Bank of America Securities (BofA) sees Carnival Corporation & plc (NYSE:CCL) as well-positioned for long-term upside after a strong first-quarter performance, despite near-term volatility from fuel and macro factors.
Strong Quarter and Strategic Progress
BofA analyst Andrew G. Didora remains bullish on Carnival following its first quarter 2026 results, citing strong execution and compelling long-term upside.
The analyst noted that while near-term volatility from fuel costs and geopolitical tensions may create some uncertainty, underlying fundamentals, demand trends, and long-term growth targets remain strong, supporting an estimated 86% upside.
The company delivered a solid quarter, with an EPS and net yield beat, extending its earnings momentum.
Management also announced a $2.5 billion share repurchase program and introduced its "Propel" initiative, targeting over 50% EPS growth and more than 16% ROIC by 2029—signaling confidence in sustained profitability and capital returns.
Valuation and Price Target
Didora maintains a Buy rating with a $45 price target, implying significant upside.

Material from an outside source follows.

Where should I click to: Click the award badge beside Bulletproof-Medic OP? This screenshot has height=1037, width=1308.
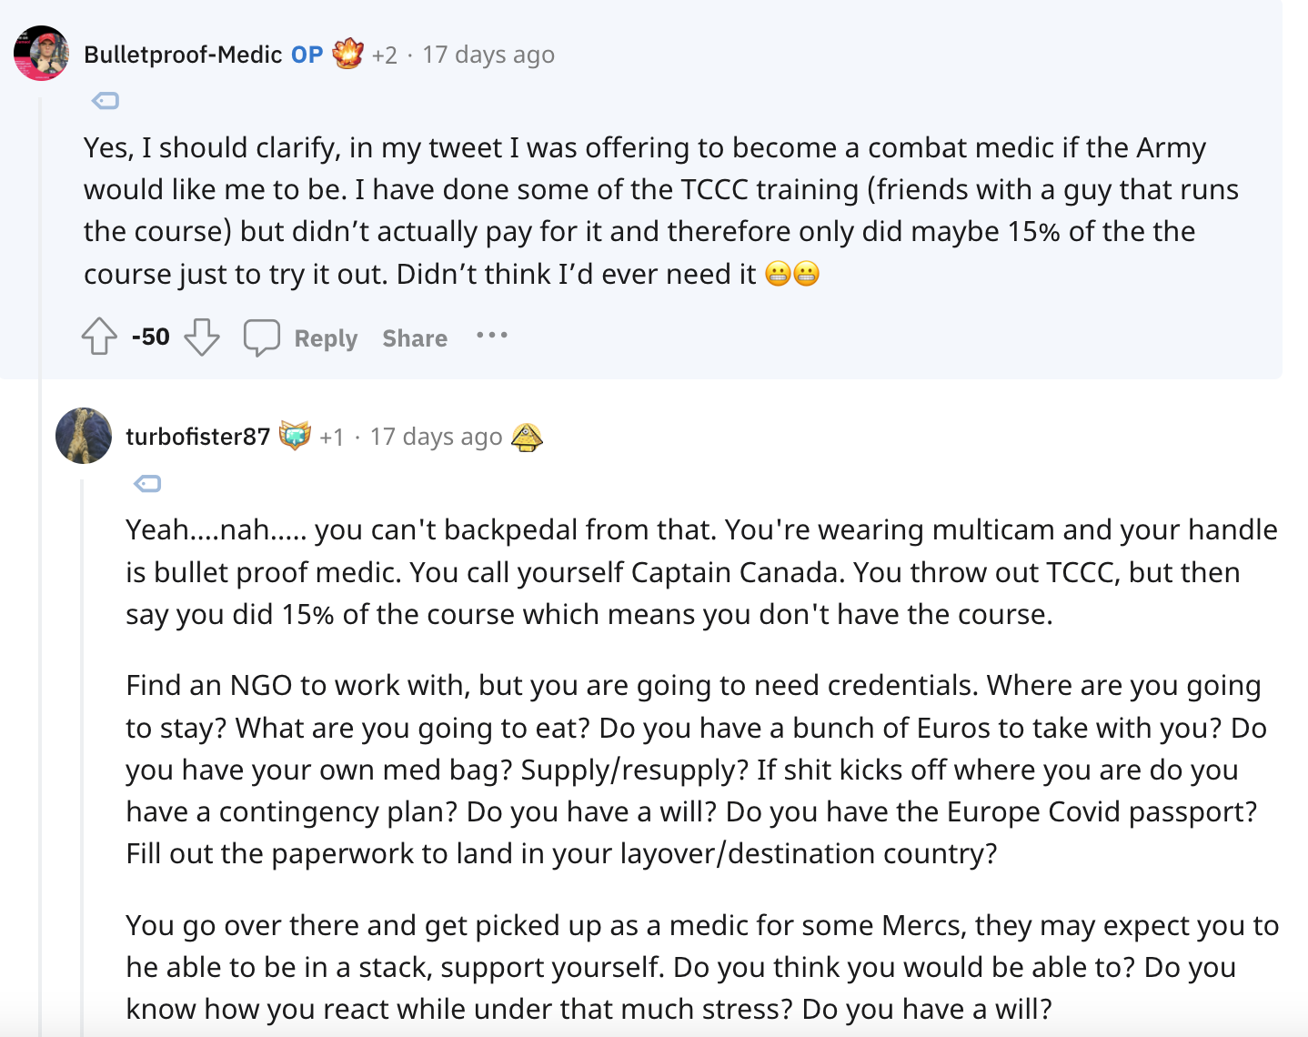(347, 54)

His valuation is based on a 10x EV/EBITDA multiple on 2027 estimates, supported by improving operations, a stronger fleet mix, and ongoing deleveraging. Notably, the stock currently trades at below 7x 2027 EBITDA, near historical trough levels.

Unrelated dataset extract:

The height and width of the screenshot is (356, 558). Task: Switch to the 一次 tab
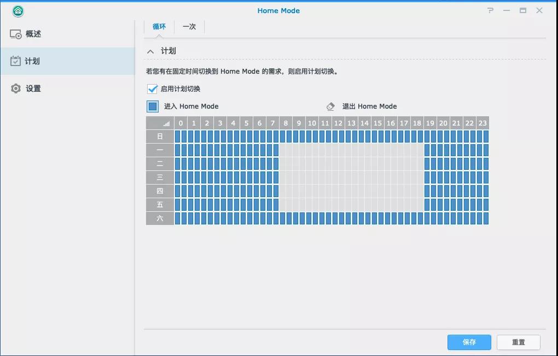[189, 27]
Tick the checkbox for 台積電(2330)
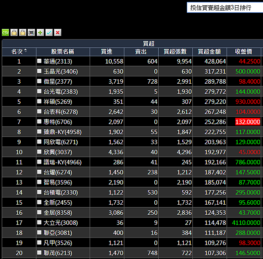Viewport: 263px width, 259px height. [39, 192]
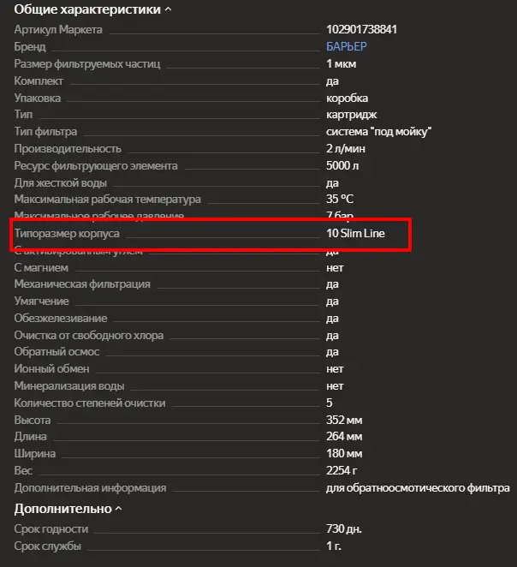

Near-Term Risks and Demand Outlook
In the near term, fuel remains the key risk. Carnival is unhedged, making earnings sensitive to oil price fluctuations. Didora projects second-quarter 2026 EPS at 28 cents, below the company guidance of 34 cents due to higher fuel assumptions. Demand trends remain resilient, with no meaningful increase in cancellations.
While geopolitical tensions and higher commodity prices have slightly softened booking momentum, the company is already 85% booked for 2026, providing strong visibility.

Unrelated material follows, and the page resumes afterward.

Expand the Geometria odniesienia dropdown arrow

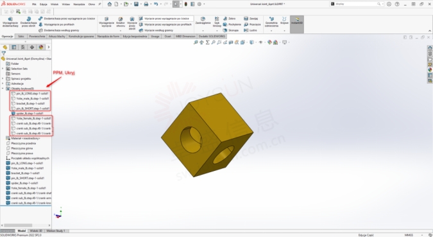[271, 30]
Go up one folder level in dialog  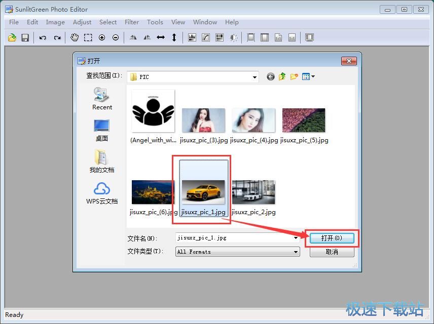(282, 76)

Looking ahead, Didora highlights Carnival's capital return potential, with plans to distribute $14 billion through 2029, equivalent to over 40% of its current market value.
Overall, he views current weakness as an opportunity, supported by attractive valuation, improving balance sheet metrics, and steady industry demand, while flagging macroeconomic and cost-related risks.
CCL Price Action: Carnival shares were down 1.36% at $23.86 at the time of publication on Monday, according to Benzinga Pro data.